Um dos pontos do projeto autoriza a CVM a celebrar convênio com entidades de direito privado para estudo e divulgação de normas e padrões de contabilidade, podendo adotar os pronunciamentos e demais orientações técnicas. Essas entidades deverão ser majoritariamente compostas por contadores. A Fenc se propõe a ser a principal delas, sustentada pelo poder de congregar as demais.

Mas o texto da lei não era esse desde o início. Na versão inicial, falava-se na criação do Comitê Superior de Estudos e Normas Contábeis (que chegou a levar a sigla Cosenc). O grupo seria composto por integrantes do mercado e trabalharia em conjunto com a CVM na elaboração e divulgação de normas e padrões de contabilidade.

Na época, houve discussão em torno da divisão de poder que passaria a existir entre a CVM e o comitê, o qual não tinha um perfil claro para se caracterizar como público ou privado. Algumas emendas enviadas ao congresso na época recomendavam que essa função fosse do Conselho Federal de Contabilidade (CFC). Mas o próprio CFC foi contra a aprovação do comitê na forma como estava sendo apresentada a proposta. Depois de muita discussão, o texto foi alterado e o novo formato, no qual se encaixa a Fenc agora, amenizou as diferenças.

POR REGRAS MAIS ESTÁVEIS – A falta de regras claras e de entendimentos em torno dos melhores padrões contábeis em nada contribui para o bom funcionamento do mercado. Pelo contrário, aumenta inseguranças e diferenças entre as práticas adotadas, o que acaba por confundir e prejudicar os investidores. A proposta de um comitê único e o desafio de buscar consensos para as diferenças de pontos de vista em torno das melhores práticas pode evitar que o Brasil volte a experimentar situações vividas anos atrás.

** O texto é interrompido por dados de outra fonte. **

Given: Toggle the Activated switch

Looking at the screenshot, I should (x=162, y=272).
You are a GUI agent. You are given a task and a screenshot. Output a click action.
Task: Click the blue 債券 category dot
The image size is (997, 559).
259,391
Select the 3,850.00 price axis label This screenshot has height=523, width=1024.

As empresas aéreas se viram em um dilema quando o Departamento de Aviação Civil (DAC) baixou uma norma permitindo que o leasing das aeronaves fosse contabilizado no ativo aos poucos, na medida em que fosse pago. Algumas companhias do setor eram abertas e, pelas regras da Comissão de Valores Mobiliários (CVM), tinham que escolher entre dar tratamento de compra à operação, e registrar o valor integral no ativo, ou lançá-la como aluguel e contabilizar a despesa mensalmente.

Na época, a contabilização do leasing no Brasil já era diferente do que previam as normas internacionais, que só permitia o registro como compra. A regra do DAC trouxe uma terceira alternativa e confundiu ainda mais os balanços. A CVM precisou baixar uma circular condenando o uso das normas do departamento de aviação nas demonstrações contábeis das companhias abertas.

EM LINHA COM PADRÕES INTERNACIONAIS – A demanda por padrões de contabilidade internacionais ganhou força depois dos escândalos ocorridos com grandes empresas americanas e européias. Desde a sua formação, em 2001, o Iasb tem progredido nos esforços de desenvolver a uniformização dos padrões de contabilidade globais para os mercados de capitais mundiais.

Em 2002, várias jurisdições, incluindo Austrália, União Européia e Rússia, anunciaram que adotariam padrões internacionais até 1 de janeiro de 2005. No caso da União Européia, não apenas as companhias abertas, mas todas as cerca de 7 mil grandes ou médias empresas da região estarão migrando para as normas do Iasb.

Em setembro do ano passado, o Iasb e seu correspondente nos EUA, o Financial Accounting Standards Board (Fasb), firmaram um acordo para trabalhar na busca da convergência entre as práticas americanas e as internacionais e o desenvolvimento em comum de padrões futuros. Se entrar na ativa de fato, a Fenc poderá ser mais uma agente dessa harmonização.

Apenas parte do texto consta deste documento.